━━━ Supplied data

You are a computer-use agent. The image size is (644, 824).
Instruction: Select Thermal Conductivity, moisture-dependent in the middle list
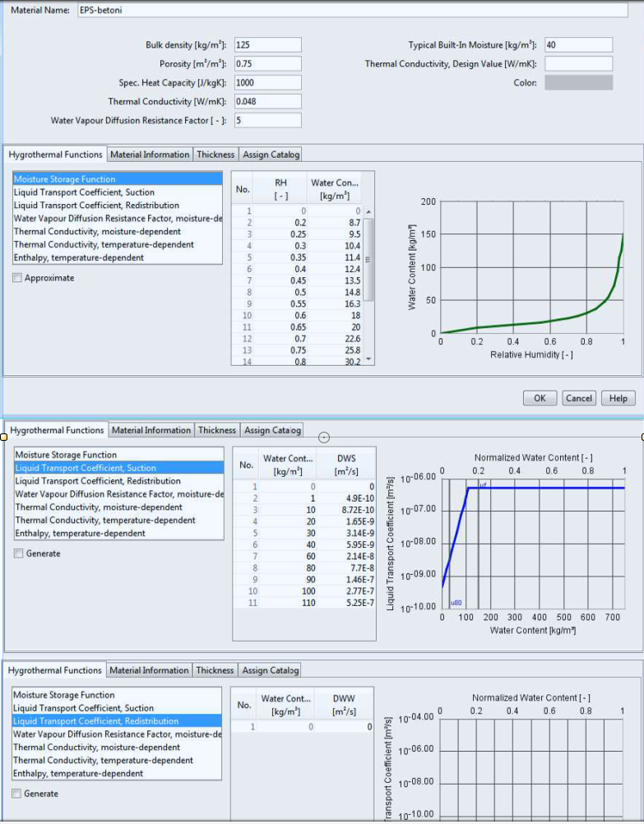(x=99, y=507)
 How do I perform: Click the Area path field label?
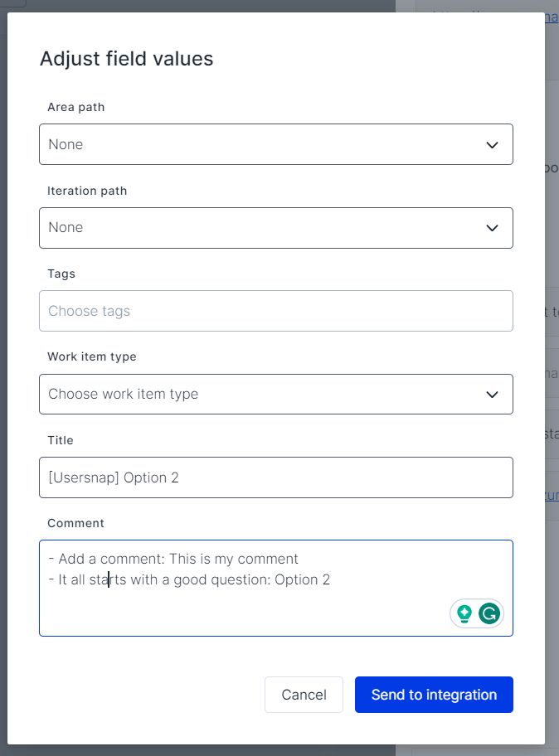[x=76, y=107]
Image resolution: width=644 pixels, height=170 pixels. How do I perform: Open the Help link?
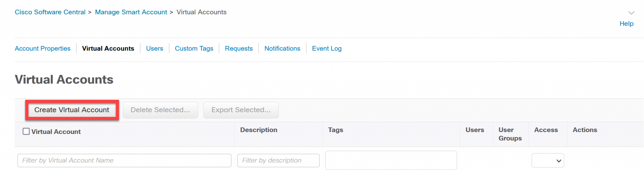click(x=626, y=24)
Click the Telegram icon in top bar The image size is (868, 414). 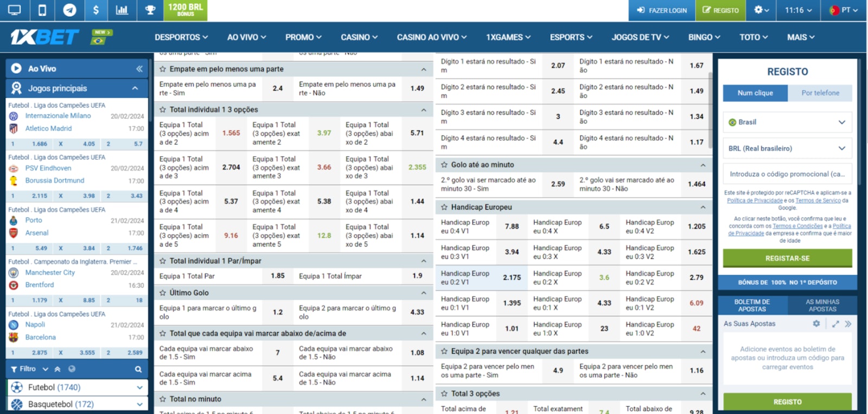point(69,10)
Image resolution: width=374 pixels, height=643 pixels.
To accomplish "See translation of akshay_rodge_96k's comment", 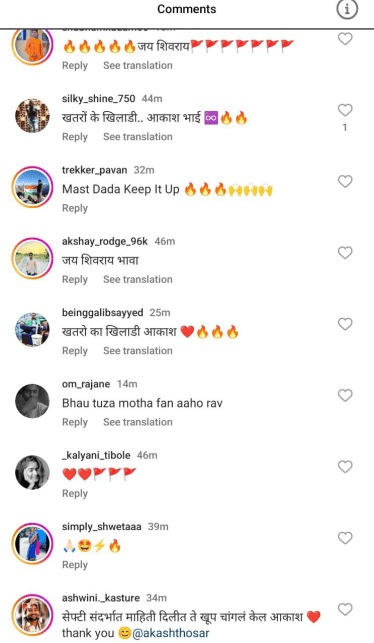I will click(x=138, y=279).
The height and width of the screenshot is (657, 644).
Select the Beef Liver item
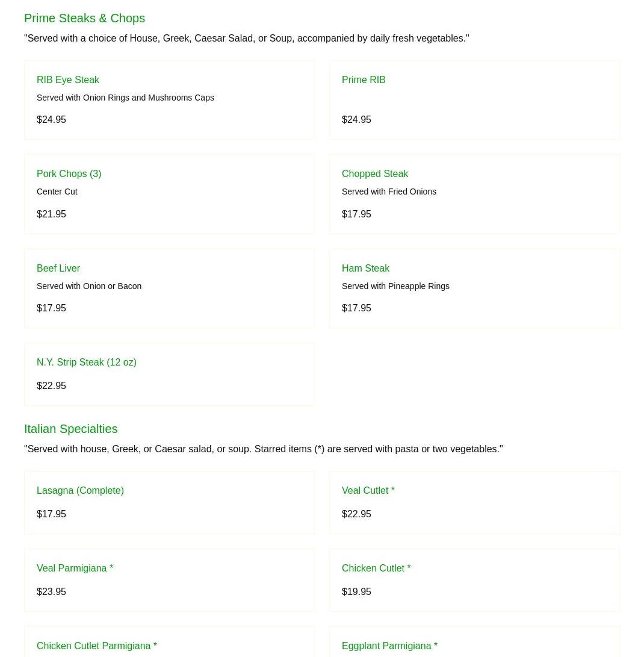58,268
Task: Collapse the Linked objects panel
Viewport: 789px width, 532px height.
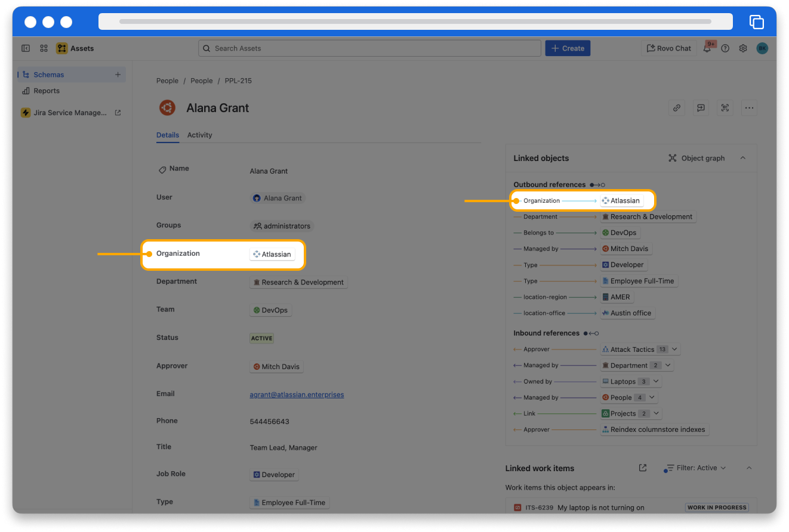Action: tap(743, 158)
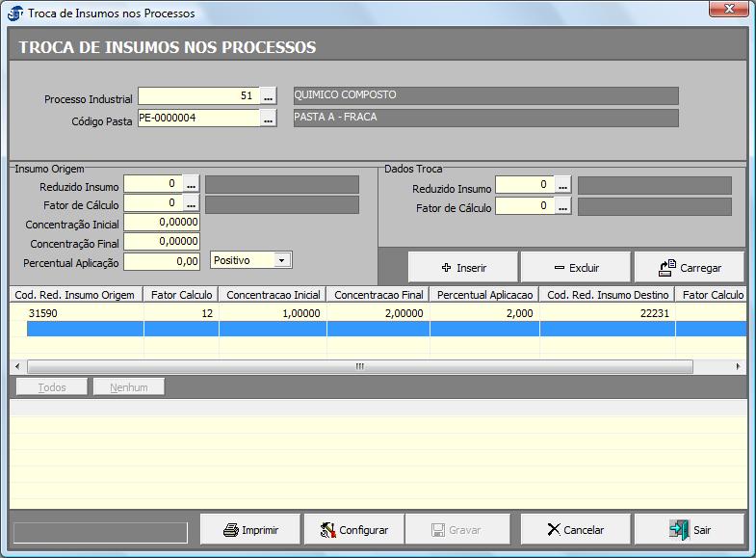Click the Inserir button with plus icon
756x558 pixels.
(463, 268)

━━━━━━

Work item: Output the line that contains "Select the Beef Liver item" and every line after it to the end of the records, word for word, leaving out the pictures.

Task solution:
Select the Beef Liver item
58,268
Task: Collapse the Linked objects panel
Viewport: 789px width, 532px height.
Action: tap(743, 158)
Click the Inserir button with plus icon
756x558 pixels.
(463, 268)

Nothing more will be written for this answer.